The Gyanvapi mosque management committee — Anjuman Intezamia Masjid – had mentioned a plea in the apex court against the Varanasi district court’s order on Friday order for an Archaeological Survey of India (ASI) survey of the mosque complex, which is adjacent to the Kashi Vishwanath temple.

A 30-member ASI team entered the Gyanvapi complex on Monday morning to carry out the scientific survey as ordered by the court on the plea of Hindu litigants who claim the mosque was built on a temple.

The Muslim side wanted the survey postponed and had approached the Supreme Court with its plea, which was heard Monday.

On Friday, District Judge A.K. Vishvesh directed the ASI to conduct a detailed scientific survey — including excavations, wherever necessary — to determine if the mosque in Uttar Pradesh’s Varanasi was built at a place where a temple existed earlier.

The survey was sought by the original litigants, five Hindu women, who earlier sought permission to pray at the “Shringar Gauri Sthal” inside the shrine complex.

During Monday’s hearing, Solicitor General Tushar Mehta told the court that not a brick had been removed nor was it planned to be removed. “Right now what is going on is measurement, photography, and radar, which will not affect the structure,” Mehta told the apex court.

The Muslim side questioned the “tearing hurry” behind the survey as “this place has been a mosque since the 1500s”, they argued. “There must be a status quo order,” the mosque committee told the top court, citing its earlier order by which the Supreme Court had stayed the carbon dating of a structure which the Hindu side claims as a Shivling while the Muslim side says is a fountain.

This structure was found in the “wazhukhana” or ablution pond of the mosque during another court-mandated survey in May 2022. Following the Supreme Court’s earlier order, this area is now sealed and would not have been touched by the ASI for the “scientific survey”.

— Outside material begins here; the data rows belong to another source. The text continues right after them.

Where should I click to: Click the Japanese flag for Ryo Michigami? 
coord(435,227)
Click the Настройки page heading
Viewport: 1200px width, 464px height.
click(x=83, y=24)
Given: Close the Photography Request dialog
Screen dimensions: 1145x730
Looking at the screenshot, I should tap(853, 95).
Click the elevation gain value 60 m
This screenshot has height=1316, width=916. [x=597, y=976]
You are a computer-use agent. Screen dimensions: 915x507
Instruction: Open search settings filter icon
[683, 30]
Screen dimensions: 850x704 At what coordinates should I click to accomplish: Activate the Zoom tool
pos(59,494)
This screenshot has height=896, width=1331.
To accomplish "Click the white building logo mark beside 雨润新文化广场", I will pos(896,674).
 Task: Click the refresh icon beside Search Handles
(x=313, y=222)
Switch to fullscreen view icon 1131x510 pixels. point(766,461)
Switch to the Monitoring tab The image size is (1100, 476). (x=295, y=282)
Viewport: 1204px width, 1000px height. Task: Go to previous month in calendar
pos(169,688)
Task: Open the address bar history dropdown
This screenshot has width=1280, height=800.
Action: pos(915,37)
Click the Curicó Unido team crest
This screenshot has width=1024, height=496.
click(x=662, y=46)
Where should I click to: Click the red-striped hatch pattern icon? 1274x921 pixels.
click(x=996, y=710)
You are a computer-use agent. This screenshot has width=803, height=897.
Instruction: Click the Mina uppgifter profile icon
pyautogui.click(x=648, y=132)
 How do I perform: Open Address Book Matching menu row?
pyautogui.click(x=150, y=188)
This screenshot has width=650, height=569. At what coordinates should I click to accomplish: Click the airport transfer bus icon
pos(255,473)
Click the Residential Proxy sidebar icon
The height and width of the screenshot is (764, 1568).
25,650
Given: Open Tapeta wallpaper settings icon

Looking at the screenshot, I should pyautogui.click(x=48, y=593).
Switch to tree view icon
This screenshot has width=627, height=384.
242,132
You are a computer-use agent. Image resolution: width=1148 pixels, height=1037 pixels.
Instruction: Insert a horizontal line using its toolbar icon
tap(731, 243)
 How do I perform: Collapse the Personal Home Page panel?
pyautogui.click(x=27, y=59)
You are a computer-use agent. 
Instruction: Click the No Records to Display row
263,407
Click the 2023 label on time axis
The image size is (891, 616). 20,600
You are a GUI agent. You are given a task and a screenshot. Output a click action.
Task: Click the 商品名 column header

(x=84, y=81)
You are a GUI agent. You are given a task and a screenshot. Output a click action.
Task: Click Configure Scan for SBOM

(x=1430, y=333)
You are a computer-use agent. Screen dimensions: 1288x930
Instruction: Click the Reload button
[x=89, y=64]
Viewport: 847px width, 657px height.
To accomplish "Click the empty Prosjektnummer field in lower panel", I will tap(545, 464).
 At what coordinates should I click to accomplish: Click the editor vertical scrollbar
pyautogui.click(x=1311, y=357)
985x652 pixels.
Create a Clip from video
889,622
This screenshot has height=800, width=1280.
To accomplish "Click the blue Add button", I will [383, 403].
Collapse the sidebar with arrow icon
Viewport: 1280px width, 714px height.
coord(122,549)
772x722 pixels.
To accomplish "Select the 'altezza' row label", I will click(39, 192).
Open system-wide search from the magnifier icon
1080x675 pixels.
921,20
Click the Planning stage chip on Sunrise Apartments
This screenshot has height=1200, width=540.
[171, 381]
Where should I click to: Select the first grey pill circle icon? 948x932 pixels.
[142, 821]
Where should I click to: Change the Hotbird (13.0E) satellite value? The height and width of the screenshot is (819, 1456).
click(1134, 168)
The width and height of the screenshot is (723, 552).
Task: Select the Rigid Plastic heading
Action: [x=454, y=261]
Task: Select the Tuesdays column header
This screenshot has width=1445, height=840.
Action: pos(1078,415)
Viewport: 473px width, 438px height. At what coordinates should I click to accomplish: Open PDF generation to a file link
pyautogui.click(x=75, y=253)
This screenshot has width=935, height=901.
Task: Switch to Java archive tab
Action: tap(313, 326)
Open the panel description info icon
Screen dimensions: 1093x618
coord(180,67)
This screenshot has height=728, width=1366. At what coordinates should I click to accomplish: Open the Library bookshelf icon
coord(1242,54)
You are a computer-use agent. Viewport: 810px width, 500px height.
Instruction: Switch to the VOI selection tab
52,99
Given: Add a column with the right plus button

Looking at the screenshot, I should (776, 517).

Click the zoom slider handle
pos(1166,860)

Meanwhile, lawyer Vishnu Shankar Jain, representing the Hindu side in the case, said the top court has put a stay on the district court’s order and asked the Allahabad High Court to decide the matter afresh. “We will place our side at the Allahabad HC. The Muslim side, Anjuman Intezamia, misled the SC and said that digging has started in the mosque, which is not true,” Jain added.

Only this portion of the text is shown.